I arrived at the Shwedagon Paya. I was pleasantly surprised to do so given the number of tricky left hand turns and resulting near misses; taxis and private cars, unlike buses and trucks, don’t drive with a spotter leaning out the left hand door watching for gaps in the traffic.
Tempted as I was to walk (you can see this 98m gold thing from most parts of the city) it was simply too hot to make the gamble in a taxi unappealing.
The stupa (paya in Baman, big rock thing in English) was built between 1500 and 2000 years ago, depending on which story you want to believe, to house six hairs of Buddha. No idea how they got six hairs from a shaven headed monk, but there you have it. Like most temples and stupas in this part of the world (Asia), this one has been rebuilt several times, its most recent renovation
since 1975.
For some reason, the thing is recovered in gold every year, which probably isn’t great for the national treasury. So far, sixty tons of gold have been flattened out and stuck on the stupa, which at today’s prices is something over a billion dollars. This sort of had me wondering why waste so much money on it. But then again, Australia spent far more taxpayer money building an opera house, the sole use of which is to entertain the middle and upper class. It doesn’t even house any of Buddha’s whiskers.

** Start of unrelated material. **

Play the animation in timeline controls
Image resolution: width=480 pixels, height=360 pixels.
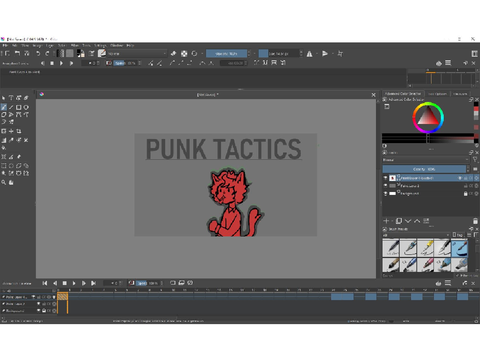(74, 283)
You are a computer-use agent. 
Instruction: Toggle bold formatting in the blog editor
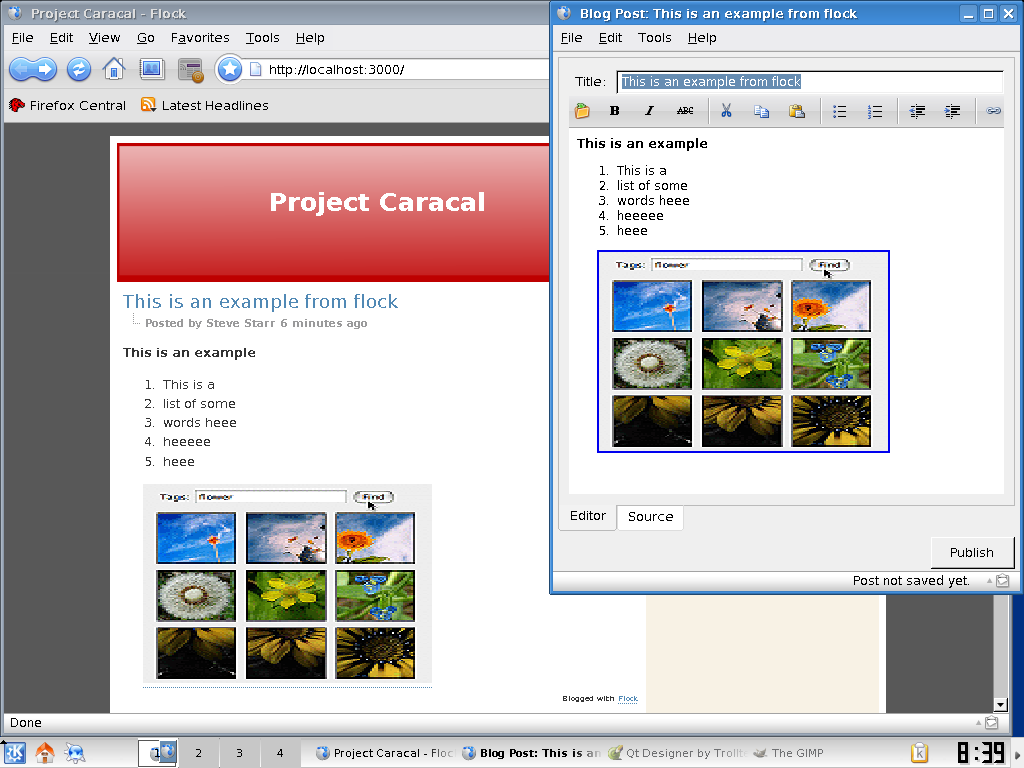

One thing that struck me on arriving was that for the main tourist attraction in Yangon, there were remarkably few tourists. I came upon only about 30, mainly Thai, tourists in about four hours, compared to hundreds of natives.
They were all very friendly to me and I had a chat to a few as I walked around anti-clockwise. Nobody was so rude as to point out that I was walking the wrong way. I honestly don’t think they cared.
The monks here are really genuine people with no pretense or airs as I came across in Korea and Thailand. You wouldn’t guess
most of them were monks without the robe.
For all my cynicism about religion and religious buildings, I gotta say, this place was rather awesome.
When I first read about it I was inclined to compare it with its opposite number in Laos (which houses one of Buddha’s teeth or nose hairs) which seems to have become a tourist attraction simply because it’s a tourist attraction. Sort of like the big pineapple in Queensland.
This five hectare compound is filled with stupas, temples, and other religious stuff which, alone anywhere else, would be tourist attractions themselves.
There’s also a bit of history here: I noticed the gun emplacements on the way up. The good old British had turned the most sacred place in Burma into a fort.
Later in the afternoon, after several cigarettes and a few laps of the stupa, the flagstones cooled down enough to walk on without getting 3rd degree burns, and the locals came out to play.
A courtyard on the North side of the Stupa was the focus of most activity. This was the wishing area where locals pray for health, money, husbands, and MP3 players. A steady stream of
ceremonies, mainly weddings, seemed to be going on until almost evening, when rain cleared the place of all but the most devout (or desperate) worshippers who remained kneeling in puddles.
Once the sun went down the holy gold spire was alit with a golden glow from spotlights and the holy shrines were lit by a funky green fluorescent lights with flashing neon halos. It was an interesting transformation.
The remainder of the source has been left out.